Start of Block

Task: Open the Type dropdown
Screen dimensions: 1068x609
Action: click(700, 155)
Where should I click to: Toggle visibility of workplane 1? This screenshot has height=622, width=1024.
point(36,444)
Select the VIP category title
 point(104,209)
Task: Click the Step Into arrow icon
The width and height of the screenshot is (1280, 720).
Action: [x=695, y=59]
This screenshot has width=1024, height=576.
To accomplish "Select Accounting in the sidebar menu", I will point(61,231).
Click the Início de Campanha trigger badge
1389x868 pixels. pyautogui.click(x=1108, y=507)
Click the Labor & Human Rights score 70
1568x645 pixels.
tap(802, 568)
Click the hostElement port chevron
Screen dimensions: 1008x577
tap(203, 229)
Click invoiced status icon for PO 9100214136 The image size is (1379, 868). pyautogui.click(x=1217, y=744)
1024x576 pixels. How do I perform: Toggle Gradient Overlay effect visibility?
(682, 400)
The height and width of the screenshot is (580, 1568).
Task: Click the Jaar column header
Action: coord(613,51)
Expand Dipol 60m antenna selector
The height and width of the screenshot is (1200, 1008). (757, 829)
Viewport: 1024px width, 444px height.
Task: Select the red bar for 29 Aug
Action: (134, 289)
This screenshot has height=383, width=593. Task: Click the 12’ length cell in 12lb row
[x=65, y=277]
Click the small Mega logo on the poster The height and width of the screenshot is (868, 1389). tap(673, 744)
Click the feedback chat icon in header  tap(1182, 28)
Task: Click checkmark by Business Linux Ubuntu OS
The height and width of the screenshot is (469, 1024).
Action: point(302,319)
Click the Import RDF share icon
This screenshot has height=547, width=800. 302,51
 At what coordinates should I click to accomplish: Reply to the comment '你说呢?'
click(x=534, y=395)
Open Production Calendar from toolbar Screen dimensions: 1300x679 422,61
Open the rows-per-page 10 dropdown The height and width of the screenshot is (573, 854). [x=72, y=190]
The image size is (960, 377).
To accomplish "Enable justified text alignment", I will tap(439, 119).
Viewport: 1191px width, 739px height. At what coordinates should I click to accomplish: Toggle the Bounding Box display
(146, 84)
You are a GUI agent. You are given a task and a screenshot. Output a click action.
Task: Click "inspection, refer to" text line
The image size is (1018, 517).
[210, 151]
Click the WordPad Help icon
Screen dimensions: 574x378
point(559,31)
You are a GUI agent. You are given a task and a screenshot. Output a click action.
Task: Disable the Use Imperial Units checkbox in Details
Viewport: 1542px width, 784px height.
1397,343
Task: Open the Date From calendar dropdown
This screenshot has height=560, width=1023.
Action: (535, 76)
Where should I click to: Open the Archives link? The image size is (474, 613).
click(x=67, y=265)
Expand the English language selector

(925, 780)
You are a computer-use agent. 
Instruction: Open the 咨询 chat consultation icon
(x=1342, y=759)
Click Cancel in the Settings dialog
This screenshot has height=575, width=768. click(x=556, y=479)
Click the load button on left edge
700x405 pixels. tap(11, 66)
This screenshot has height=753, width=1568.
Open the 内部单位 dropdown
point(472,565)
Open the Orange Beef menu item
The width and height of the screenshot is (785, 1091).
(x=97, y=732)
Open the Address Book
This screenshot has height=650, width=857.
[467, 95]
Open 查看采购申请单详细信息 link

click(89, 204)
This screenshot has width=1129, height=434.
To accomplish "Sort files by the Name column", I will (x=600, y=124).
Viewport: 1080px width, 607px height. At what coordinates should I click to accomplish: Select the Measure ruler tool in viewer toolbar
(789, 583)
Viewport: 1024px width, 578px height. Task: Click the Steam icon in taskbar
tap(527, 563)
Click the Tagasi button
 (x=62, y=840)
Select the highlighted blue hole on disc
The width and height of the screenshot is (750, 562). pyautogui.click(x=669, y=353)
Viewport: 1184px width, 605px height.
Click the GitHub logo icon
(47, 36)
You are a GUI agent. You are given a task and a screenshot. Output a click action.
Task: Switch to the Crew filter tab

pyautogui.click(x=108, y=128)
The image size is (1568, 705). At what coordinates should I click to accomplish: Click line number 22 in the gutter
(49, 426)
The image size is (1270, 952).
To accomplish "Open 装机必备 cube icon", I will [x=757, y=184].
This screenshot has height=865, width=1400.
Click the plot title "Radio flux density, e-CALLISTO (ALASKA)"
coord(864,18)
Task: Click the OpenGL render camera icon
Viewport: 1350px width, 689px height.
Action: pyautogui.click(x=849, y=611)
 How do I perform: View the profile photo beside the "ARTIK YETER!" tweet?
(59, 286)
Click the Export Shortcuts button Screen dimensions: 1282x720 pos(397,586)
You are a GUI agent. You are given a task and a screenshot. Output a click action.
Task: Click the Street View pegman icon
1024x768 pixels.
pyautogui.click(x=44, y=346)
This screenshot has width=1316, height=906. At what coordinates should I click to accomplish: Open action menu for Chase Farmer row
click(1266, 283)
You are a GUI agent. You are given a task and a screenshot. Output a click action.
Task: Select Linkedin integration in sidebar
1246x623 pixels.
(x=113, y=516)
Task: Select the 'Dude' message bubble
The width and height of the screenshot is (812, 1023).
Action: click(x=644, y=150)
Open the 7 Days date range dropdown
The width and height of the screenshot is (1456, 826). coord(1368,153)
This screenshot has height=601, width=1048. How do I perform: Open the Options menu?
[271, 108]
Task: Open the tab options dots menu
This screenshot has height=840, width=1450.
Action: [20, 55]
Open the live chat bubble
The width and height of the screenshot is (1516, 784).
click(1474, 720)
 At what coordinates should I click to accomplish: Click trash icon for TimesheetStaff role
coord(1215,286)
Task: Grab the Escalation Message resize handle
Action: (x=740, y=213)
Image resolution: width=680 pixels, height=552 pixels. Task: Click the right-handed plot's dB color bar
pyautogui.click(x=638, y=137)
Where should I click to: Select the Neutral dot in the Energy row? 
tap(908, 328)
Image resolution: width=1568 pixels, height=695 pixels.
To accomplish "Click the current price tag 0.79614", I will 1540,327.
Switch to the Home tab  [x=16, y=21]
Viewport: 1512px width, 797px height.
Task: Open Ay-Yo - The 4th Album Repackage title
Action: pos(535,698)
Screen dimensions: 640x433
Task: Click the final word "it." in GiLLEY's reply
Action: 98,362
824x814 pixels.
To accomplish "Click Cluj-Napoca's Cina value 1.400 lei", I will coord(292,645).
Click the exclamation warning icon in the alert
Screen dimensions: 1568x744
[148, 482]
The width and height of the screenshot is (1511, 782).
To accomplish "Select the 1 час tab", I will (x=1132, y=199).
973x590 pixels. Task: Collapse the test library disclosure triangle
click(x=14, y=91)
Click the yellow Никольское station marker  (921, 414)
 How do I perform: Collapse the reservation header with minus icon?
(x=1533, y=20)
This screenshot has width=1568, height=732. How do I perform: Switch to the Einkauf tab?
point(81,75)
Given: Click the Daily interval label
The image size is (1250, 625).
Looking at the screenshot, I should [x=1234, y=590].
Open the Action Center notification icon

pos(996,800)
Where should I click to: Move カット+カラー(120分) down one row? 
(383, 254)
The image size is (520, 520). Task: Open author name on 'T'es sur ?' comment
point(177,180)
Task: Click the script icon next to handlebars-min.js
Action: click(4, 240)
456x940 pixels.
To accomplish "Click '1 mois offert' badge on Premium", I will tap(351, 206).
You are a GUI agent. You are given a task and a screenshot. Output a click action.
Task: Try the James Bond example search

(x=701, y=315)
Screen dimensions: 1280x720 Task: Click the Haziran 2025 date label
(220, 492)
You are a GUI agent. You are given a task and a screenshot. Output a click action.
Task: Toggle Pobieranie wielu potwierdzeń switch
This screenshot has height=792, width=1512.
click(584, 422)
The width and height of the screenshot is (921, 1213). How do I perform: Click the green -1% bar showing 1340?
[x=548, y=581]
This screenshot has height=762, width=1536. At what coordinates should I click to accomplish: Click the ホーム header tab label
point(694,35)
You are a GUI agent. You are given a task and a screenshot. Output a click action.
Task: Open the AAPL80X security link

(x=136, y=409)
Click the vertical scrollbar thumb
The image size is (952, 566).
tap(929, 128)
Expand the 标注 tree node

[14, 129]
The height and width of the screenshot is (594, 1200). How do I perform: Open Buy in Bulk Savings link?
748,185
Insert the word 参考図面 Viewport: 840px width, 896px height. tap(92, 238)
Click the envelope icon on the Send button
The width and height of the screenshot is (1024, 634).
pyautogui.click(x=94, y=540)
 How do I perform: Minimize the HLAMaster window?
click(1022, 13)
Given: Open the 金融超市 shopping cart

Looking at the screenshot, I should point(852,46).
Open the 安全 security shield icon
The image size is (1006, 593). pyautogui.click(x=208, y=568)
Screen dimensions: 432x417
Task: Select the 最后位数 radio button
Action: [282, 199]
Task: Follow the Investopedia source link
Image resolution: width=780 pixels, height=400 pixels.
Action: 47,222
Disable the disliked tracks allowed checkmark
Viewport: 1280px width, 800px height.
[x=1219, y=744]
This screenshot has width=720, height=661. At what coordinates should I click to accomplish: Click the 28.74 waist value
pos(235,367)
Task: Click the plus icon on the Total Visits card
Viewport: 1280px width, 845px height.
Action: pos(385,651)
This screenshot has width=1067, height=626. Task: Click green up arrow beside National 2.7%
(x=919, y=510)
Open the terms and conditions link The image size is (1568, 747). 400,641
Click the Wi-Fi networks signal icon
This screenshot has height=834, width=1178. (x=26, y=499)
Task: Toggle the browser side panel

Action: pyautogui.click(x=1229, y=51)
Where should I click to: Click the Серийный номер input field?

End of Block

Each line from the top of the material above through the line containing "The image size is (960, 377)." must be output exactly, and no other line.

Task: Open the Type dropdown
Screen dimensions: 1068x609
Action: click(700, 155)
Where should I click to: Toggle visibility of workplane 1? This screenshot has height=622, width=1024.
point(36,444)
Select the VIP category title
 point(104,209)
Task: Click the Step Into arrow icon
The width and height of the screenshot is (1280, 720).
Action: [x=695, y=59]
This screenshot has width=1024, height=576.
To accomplish "Select Accounting in the sidebar menu", I will point(61,231).
Click the Início de Campanha trigger badge
1389x868 pixels. pyautogui.click(x=1108, y=507)
Click the Labor & Human Rights score 70
1568x645 pixels.
tap(802, 568)
Click the hostElement port chevron
Screen dimensions: 1008x577
tap(203, 229)
Click invoiced status icon for PO 9100214136 The image size is (1379, 868). pyautogui.click(x=1217, y=744)
1024x576 pixels. How do I perform: Toggle Gradient Overlay effect visibility?
(682, 400)
The height and width of the screenshot is (580, 1568).
Task: Click the Jaar column header
Action: coord(613,51)
Expand Dipol 60m antenna selector
The height and width of the screenshot is (1200, 1008). (757, 829)
Viewport: 1024px width, 444px height.
Task: Select the red bar for 29 Aug
Action: (134, 289)
This screenshot has height=383, width=593. Task: Click the 12’ length cell in 12lb row
[x=65, y=277]
Click the small Mega logo on the poster The height and width of the screenshot is (868, 1389). tap(673, 744)
Click the feedback chat icon in header  tap(1182, 28)
Task: Click checkmark by Business Linux Ubuntu OS
The height and width of the screenshot is (469, 1024).
Action: point(302,319)
Click the Import RDF share icon
This screenshot has height=547, width=800. 302,51
 At what coordinates should I click to accomplish: Reply to the comment '你说呢?'
click(x=534, y=395)
Open Production Calendar from toolbar Screen dimensions: 1300x679 422,61
Open the rows-per-page 10 dropdown The height and width of the screenshot is (573, 854). [x=72, y=190]
The image size is (960, 377).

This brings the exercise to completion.